By rejecting Bill M-219, the government did not reject a funding proposal or a structural overhaul. It rejected transparency. It chose to keep patients in the dark rather than provide information that could help them make potentially life-saving decisions. That is not a failure of capacity. It is a failure of leadership.
Money can expand capacity, but it cannot fix a structure that rewards delay, hides decision-making, and treats patient knowledge as a liability. Pouring more dollars into a system designed this way makes the failure more expensive.
Defenders of the status quo often argue that political involvement in health-care decisions is dangerous. That risks politicizing medicine. That ministers should defer to experts and stay out of the way.

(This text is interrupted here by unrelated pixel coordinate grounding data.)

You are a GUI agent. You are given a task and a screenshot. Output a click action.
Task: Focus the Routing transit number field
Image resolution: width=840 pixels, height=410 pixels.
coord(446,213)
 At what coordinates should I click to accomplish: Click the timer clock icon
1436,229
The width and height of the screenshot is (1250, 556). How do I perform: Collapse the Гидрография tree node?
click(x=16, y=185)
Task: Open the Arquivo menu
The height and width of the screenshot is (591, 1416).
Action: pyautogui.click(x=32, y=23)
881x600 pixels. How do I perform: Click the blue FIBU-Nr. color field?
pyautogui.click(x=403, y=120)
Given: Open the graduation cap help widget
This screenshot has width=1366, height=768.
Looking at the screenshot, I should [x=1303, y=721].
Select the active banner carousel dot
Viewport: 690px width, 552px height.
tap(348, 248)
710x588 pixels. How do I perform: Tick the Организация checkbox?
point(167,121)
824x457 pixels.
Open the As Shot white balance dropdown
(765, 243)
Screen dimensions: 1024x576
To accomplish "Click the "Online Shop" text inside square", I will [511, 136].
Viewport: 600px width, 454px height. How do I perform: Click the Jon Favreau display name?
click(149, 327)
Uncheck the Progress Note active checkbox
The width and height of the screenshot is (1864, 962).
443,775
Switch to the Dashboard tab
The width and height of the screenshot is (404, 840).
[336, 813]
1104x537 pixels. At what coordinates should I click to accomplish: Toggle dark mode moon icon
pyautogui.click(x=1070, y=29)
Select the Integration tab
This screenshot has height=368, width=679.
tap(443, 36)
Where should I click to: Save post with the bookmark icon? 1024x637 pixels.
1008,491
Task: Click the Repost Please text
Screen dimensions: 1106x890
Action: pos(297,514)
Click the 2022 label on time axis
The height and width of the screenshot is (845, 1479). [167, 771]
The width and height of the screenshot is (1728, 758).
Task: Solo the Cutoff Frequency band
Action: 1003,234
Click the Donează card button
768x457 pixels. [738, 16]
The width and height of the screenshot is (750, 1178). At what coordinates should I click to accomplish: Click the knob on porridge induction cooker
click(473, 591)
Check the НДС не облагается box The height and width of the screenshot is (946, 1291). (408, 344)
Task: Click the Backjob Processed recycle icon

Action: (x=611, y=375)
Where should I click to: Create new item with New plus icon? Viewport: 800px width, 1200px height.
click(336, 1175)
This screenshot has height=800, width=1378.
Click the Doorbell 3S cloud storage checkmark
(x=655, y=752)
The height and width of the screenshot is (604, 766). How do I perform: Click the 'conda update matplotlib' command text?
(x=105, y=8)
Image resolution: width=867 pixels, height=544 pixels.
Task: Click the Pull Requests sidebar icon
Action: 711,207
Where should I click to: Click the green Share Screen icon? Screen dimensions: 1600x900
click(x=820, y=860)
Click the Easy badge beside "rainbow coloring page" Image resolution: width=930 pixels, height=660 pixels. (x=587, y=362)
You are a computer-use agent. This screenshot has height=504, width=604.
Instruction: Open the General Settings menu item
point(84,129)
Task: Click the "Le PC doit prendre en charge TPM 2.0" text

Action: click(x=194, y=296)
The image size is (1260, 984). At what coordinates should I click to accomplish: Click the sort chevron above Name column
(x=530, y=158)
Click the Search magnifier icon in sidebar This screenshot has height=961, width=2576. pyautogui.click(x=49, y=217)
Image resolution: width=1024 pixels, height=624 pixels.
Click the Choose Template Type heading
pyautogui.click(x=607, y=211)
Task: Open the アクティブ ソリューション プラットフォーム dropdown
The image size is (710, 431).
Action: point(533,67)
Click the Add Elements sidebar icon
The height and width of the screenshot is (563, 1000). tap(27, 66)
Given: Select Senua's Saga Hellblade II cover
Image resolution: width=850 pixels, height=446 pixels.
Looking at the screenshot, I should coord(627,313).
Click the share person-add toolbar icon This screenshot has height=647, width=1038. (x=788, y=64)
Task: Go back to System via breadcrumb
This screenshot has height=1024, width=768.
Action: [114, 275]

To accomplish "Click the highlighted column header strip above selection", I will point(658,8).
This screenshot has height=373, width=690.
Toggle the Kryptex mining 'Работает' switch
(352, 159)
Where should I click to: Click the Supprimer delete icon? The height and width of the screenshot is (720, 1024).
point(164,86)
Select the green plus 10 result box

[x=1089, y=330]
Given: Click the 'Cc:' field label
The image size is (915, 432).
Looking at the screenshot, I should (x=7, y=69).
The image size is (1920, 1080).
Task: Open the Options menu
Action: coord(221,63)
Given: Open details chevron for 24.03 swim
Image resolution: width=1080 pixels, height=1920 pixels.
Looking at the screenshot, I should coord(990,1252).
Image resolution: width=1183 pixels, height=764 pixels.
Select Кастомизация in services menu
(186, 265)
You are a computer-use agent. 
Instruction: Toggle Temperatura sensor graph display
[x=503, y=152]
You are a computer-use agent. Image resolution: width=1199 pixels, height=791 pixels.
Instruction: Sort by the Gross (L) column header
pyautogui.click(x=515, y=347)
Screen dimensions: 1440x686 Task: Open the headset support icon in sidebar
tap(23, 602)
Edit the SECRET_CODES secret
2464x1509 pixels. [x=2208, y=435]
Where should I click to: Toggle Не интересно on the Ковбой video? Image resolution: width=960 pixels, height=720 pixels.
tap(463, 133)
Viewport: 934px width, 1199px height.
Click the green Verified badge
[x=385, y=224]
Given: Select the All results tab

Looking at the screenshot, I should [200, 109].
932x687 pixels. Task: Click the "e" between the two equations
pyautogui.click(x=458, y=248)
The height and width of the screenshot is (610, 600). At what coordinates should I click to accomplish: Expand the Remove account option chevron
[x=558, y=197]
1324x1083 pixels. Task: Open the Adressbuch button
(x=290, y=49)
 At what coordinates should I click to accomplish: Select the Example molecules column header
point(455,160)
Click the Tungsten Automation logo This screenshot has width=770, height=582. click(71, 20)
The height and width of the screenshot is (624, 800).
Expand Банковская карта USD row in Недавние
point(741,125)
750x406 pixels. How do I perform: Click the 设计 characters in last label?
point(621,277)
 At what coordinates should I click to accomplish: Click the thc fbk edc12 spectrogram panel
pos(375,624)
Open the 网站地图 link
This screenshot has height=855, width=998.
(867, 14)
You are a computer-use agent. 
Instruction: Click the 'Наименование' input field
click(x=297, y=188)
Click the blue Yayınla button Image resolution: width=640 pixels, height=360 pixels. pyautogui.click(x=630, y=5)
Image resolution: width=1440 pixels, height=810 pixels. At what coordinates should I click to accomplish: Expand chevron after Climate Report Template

This argument confuses oversight with micromanagement and moral responsibility.
No serious person is suggesting politicians should practice medicine. But leadership means owning outcomes, not outsourcing responsibility and hoping the process absorbs the fallout. When a system repeatedly produces results that violate public expectations of fairness, compassion, and basic honesty, elected officials are not merely permitted to intervene; they are required to do so. They are obligated to.
What is missing in British Columbia’s health-care system is not expertise. There is no shortage of that. Doctors and nurses across this province deliver extraordinary care under impossible conditions.
What’s missing is accountability.
Competent systems make clear who decides what, under what criteria, and with what recourse when decisions fail. They publish standards. They explain denials. They create escalation paths. They name responsibility. They accept scrutiny.
British Columbia’s system does the opposite. It obscures. It fragments. It delays. It treats transparency as a liability rather than the foundation of legitimacy.
That is why patients and families feel abandoned. Not because they expect miracles, but because they cannot get answers. Not because they demand perfection, but because no one seems willing to say, publicly and plainly, “This decision is mine, and here is why.”
If the government wants to restore trust in health care, it should stop pretending this is a mystery only money can solve. The fix begins with leadership willing to take responsibility for outcomes, expose decision-making to daylight, and accept that the process exists to serve patients, not protect institutions.
Until that changes, no amount of funding will buy back the trust this system has burned through.